The lines you return must be all those in the data that hold the string "computer".

(Dataset entries)
★ ★ ★ ★ ★

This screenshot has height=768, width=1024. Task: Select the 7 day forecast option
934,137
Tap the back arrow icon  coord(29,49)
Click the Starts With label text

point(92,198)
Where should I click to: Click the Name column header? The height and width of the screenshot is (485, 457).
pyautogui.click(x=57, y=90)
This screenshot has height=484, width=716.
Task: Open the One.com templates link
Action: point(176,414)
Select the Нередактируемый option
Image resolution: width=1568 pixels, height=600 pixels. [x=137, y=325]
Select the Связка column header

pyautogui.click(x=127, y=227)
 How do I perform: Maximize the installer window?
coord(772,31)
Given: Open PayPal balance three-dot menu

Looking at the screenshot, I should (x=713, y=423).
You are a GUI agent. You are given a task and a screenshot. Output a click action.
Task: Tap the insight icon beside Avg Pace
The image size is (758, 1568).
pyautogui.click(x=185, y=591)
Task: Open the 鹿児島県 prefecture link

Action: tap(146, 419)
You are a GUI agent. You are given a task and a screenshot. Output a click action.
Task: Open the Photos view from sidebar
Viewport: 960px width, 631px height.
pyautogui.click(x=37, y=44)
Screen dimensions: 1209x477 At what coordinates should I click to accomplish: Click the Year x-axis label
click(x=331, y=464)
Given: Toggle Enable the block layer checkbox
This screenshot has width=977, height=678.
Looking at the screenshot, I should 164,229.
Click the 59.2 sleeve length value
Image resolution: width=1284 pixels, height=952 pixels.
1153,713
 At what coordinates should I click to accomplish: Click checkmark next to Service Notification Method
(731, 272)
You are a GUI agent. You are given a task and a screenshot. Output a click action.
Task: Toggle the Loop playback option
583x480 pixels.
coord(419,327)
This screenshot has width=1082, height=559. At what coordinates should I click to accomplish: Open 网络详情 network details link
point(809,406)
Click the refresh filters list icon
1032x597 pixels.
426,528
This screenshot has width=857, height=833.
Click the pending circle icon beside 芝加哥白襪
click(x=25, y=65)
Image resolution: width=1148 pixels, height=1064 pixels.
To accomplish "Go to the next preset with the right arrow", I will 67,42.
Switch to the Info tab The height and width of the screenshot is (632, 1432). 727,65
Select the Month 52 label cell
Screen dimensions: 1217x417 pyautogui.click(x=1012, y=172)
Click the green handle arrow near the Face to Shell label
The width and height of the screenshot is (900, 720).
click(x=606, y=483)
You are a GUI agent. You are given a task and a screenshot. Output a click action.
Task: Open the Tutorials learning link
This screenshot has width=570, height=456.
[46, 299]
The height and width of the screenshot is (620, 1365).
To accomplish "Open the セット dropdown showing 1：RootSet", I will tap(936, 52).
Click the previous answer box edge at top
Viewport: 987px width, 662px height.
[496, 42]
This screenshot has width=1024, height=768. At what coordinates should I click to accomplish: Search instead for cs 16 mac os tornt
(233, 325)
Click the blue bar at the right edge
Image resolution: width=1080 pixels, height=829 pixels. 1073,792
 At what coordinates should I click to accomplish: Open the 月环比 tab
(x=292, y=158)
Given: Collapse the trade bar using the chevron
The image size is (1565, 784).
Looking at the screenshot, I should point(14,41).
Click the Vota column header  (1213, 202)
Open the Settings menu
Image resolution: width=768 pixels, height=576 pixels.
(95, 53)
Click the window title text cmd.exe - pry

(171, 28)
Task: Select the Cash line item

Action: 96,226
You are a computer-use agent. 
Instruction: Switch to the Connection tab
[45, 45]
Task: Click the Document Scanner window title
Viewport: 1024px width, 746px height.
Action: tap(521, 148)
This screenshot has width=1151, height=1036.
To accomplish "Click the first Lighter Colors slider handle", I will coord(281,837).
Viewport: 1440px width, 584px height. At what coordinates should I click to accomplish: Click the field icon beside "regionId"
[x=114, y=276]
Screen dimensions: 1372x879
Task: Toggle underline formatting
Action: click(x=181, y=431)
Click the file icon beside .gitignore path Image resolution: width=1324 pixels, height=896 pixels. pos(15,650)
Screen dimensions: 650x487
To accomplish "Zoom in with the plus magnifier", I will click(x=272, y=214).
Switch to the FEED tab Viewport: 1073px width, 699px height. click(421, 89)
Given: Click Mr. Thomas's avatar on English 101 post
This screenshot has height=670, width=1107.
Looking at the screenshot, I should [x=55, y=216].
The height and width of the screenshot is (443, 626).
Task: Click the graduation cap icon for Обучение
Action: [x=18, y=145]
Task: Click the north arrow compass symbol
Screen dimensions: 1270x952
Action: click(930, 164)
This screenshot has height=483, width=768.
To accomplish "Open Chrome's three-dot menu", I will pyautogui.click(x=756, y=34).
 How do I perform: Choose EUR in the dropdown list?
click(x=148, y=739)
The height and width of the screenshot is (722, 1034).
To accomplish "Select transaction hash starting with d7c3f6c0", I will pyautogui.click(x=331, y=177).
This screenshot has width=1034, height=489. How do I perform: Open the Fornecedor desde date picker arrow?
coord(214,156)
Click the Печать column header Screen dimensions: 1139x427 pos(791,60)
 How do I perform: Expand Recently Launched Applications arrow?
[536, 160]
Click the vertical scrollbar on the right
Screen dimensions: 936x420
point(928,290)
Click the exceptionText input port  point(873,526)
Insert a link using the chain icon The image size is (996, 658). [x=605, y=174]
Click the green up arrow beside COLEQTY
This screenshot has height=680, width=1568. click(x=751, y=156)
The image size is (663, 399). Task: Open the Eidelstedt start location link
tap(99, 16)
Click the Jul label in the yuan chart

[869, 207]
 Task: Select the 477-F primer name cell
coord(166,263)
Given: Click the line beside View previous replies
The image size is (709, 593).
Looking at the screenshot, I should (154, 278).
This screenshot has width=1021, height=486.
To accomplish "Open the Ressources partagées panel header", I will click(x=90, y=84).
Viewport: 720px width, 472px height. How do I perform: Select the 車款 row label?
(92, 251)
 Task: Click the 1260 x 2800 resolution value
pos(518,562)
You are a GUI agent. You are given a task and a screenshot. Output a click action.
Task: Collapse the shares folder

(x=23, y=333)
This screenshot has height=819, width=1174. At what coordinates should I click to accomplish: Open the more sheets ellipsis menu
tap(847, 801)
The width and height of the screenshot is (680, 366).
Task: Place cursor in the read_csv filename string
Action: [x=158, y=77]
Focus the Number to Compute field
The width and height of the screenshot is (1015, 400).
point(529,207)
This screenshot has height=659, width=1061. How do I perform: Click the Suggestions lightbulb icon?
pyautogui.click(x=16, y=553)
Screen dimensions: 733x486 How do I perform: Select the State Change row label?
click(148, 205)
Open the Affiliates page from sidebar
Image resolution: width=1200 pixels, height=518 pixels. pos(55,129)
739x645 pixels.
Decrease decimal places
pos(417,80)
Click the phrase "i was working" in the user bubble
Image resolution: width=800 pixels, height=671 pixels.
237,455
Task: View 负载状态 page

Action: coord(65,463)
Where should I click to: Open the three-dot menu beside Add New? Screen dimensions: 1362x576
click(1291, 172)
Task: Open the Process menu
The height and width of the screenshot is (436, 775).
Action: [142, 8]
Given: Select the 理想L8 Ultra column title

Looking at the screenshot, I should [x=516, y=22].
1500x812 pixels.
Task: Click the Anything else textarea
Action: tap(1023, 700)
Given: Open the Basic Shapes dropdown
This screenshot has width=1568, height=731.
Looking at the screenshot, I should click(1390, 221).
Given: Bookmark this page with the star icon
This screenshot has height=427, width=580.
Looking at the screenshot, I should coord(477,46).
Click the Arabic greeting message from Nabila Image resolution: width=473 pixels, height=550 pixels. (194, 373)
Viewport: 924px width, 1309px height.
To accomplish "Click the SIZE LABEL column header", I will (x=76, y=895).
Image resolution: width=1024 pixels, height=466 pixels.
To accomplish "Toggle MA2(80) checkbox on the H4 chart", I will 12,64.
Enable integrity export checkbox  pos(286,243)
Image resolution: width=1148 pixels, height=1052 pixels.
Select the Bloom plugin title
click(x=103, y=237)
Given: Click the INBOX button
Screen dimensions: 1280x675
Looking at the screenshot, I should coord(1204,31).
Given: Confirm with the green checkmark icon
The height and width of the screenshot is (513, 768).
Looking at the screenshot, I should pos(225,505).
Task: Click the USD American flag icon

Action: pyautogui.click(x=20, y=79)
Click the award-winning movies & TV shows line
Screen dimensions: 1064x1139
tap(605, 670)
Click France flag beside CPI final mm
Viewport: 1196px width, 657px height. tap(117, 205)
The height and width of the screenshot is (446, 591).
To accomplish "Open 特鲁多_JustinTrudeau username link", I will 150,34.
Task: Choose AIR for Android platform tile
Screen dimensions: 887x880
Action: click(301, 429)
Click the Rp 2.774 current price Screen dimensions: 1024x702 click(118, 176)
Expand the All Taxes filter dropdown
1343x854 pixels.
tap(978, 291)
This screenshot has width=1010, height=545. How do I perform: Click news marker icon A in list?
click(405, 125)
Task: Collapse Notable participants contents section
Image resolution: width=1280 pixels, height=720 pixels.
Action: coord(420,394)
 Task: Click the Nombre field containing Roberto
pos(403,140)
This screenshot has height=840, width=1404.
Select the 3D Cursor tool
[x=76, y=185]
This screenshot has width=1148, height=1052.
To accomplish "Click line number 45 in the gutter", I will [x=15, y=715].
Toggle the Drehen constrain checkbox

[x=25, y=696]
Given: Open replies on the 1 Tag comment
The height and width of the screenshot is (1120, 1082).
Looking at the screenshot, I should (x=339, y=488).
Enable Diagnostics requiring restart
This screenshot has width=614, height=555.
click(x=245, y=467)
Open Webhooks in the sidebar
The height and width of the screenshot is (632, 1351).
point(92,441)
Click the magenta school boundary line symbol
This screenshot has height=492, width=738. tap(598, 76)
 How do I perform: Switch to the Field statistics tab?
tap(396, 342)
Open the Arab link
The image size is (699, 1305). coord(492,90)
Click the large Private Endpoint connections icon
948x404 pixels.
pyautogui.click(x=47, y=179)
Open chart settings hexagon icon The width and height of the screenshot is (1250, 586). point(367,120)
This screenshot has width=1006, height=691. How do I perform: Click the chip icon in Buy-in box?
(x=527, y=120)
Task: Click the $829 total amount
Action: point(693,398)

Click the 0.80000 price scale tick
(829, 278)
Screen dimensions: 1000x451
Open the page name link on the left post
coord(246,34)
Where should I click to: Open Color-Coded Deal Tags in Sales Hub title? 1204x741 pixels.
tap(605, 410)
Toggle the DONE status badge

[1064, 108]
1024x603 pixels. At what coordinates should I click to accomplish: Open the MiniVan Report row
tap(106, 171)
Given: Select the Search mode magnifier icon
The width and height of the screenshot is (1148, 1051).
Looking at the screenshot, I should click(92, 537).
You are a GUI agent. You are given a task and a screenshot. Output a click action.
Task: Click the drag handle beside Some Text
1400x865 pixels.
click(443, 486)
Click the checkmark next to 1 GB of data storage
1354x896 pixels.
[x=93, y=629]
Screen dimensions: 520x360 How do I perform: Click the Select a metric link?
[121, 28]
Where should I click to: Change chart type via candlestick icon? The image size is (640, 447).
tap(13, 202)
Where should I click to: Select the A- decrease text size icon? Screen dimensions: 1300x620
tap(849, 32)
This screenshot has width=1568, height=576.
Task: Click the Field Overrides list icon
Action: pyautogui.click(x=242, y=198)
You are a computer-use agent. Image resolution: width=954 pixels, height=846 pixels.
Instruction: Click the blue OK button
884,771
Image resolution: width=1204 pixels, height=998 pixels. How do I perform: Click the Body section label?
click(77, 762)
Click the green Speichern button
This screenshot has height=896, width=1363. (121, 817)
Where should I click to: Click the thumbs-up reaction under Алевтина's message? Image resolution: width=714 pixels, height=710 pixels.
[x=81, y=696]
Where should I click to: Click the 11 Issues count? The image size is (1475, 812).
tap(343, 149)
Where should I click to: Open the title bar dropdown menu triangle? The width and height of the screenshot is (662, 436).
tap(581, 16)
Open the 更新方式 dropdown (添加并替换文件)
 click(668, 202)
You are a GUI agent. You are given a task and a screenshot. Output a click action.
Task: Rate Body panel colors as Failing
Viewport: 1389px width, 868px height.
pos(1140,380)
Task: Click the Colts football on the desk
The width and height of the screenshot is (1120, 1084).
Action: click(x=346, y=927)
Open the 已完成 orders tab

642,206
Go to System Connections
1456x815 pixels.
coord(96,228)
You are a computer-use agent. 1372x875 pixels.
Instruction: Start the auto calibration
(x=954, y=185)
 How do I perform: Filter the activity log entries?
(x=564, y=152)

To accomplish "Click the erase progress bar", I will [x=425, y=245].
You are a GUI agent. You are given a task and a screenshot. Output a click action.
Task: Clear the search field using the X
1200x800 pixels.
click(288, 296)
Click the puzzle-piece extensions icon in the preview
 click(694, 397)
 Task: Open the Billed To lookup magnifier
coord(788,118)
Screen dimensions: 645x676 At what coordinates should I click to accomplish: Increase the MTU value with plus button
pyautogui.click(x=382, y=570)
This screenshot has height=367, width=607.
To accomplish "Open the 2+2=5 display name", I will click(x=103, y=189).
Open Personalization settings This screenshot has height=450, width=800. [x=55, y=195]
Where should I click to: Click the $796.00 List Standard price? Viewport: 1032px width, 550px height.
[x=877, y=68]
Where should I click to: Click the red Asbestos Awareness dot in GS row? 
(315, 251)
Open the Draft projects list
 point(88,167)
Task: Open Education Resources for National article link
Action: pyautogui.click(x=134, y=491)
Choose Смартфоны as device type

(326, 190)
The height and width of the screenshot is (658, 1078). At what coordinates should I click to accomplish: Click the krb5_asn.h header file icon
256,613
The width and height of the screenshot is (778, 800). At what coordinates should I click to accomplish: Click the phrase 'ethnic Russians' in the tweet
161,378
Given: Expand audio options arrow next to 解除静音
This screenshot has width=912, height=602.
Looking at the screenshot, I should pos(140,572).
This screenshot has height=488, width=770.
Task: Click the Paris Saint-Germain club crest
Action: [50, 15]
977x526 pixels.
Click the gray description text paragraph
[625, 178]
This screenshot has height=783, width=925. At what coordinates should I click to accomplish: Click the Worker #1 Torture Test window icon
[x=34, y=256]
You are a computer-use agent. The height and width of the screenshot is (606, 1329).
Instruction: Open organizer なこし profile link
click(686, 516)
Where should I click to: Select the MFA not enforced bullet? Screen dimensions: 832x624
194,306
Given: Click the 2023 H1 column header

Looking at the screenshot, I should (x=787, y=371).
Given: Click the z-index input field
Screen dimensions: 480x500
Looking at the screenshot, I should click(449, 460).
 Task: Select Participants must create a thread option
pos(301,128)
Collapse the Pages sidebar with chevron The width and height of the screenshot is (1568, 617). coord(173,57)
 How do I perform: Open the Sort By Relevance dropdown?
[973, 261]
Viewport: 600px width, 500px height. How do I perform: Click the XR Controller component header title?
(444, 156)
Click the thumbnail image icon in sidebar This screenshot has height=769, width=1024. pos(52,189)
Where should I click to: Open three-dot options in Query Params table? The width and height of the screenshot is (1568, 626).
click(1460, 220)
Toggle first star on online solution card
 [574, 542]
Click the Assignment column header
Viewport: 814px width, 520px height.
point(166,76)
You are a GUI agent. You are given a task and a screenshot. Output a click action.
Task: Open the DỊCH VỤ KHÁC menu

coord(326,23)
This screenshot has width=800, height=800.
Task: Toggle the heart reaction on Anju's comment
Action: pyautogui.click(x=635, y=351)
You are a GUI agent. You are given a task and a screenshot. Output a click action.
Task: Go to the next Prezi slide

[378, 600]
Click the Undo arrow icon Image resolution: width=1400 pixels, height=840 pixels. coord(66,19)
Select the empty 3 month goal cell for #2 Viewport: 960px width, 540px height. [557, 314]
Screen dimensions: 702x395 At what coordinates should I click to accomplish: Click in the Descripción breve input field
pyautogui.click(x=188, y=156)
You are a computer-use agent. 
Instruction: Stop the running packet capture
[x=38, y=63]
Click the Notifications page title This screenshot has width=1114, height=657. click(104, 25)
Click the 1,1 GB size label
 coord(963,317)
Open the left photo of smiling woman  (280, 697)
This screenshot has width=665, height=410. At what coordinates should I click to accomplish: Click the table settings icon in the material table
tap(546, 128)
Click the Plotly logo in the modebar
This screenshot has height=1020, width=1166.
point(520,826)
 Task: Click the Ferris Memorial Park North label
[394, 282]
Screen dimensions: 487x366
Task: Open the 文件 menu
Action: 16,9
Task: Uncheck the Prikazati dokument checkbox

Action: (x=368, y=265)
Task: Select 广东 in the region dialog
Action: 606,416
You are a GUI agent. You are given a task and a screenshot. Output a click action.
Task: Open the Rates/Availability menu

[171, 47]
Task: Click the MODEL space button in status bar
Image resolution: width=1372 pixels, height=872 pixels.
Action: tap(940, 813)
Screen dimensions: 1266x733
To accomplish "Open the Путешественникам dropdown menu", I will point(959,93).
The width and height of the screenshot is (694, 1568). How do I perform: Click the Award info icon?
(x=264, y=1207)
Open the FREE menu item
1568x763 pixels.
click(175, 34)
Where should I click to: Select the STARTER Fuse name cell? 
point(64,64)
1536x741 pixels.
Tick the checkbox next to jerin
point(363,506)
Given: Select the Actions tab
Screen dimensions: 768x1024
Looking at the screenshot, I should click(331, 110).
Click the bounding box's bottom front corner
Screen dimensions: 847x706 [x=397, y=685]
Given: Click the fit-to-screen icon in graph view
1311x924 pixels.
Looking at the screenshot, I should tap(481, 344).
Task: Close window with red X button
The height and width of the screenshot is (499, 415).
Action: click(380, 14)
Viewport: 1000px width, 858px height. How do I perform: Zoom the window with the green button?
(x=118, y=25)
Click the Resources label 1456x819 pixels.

★ ★ ★ ★ ★

REPLY ->
You are a computer-use agent. 
You are a computer-use agent. Image resolution: width=954 pixels, height=846 pixels.
You are a computer-use agent. 1372x875 pixels.
You are a computer-use agent. The height and width of the screenshot is (606, 1329).
You are a computer-use agent. 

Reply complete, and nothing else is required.